§ Task goal:
Extract the entries from the first line through the line containing "search is located at coordinates (933, 54).", both ends included, and reproduce each line verbatim.

:: Records shown ::

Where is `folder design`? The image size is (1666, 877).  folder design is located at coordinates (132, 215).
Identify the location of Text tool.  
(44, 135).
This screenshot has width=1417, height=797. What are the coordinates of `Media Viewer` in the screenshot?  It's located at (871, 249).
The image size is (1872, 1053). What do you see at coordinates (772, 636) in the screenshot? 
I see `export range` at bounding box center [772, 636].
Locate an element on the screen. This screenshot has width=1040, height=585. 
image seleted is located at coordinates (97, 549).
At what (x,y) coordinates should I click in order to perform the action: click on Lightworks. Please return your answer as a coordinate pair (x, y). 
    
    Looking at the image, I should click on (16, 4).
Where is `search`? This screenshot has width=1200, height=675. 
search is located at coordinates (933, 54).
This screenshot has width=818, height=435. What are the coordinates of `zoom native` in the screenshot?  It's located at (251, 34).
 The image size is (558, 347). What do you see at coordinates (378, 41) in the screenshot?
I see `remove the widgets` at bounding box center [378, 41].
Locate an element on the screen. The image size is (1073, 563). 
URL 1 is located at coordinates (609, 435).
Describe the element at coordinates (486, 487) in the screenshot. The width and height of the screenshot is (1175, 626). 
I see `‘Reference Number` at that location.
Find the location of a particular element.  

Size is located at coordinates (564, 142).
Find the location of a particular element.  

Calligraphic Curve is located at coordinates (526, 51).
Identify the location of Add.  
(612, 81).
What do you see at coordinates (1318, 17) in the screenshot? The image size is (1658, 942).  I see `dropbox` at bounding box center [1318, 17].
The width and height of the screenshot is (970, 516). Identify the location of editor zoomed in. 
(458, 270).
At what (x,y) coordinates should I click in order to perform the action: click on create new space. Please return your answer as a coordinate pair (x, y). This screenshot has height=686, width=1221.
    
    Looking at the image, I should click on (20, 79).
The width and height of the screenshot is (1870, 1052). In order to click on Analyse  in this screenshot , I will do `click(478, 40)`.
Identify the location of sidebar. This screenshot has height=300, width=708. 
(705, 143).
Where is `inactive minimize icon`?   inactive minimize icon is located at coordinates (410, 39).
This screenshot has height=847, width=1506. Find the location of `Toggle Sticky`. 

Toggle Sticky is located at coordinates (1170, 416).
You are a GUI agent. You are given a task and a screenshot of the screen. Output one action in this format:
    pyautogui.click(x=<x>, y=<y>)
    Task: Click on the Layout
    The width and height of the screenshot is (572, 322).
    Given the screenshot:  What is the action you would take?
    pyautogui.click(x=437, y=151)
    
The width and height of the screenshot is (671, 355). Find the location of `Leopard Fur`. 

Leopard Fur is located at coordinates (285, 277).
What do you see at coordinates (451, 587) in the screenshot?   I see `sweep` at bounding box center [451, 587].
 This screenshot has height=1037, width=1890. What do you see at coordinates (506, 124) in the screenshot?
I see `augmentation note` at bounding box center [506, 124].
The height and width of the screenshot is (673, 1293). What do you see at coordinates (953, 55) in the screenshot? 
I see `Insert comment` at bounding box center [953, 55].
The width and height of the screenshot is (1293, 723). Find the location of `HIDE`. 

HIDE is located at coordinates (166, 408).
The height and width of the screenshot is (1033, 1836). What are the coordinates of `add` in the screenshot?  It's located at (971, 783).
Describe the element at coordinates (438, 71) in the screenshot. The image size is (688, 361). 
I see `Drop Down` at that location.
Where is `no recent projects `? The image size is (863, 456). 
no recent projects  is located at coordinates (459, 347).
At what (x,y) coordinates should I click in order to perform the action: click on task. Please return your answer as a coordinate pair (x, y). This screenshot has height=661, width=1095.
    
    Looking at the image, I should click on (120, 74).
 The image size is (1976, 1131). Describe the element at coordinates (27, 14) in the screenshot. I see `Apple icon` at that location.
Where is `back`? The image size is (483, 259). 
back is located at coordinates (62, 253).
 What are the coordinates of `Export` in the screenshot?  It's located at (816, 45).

:::

§ The completed task:
Where is `folder design`? The image size is (1666, 877).  folder design is located at coordinates (132, 215).
Identify the location of Text tool.  
(44, 135).
This screenshot has width=1417, height=797. What are the coordinates of `Media Viewer` in the screenshot?  It's located at (871, 249).
The image size is (1872, 1053). What do you see at coordinates (772, 636) in the screenshot? 
I see `export range` at bounding box center [772, 636].
Locate an element on the screen. This screenshot has width=1040, height=585. 
image seleted is located at coordinates (97, 549).
At what (x,y) coordinates should I click in order to perform the action: click on Lightworks. Please return your answer as a coordinate pair (x, y). 
    
    Looking at the image, I should click on (16, 4).
Where is `search`? This screenshot has width=1200, height=675. 
search is located at coordinates (933, 54).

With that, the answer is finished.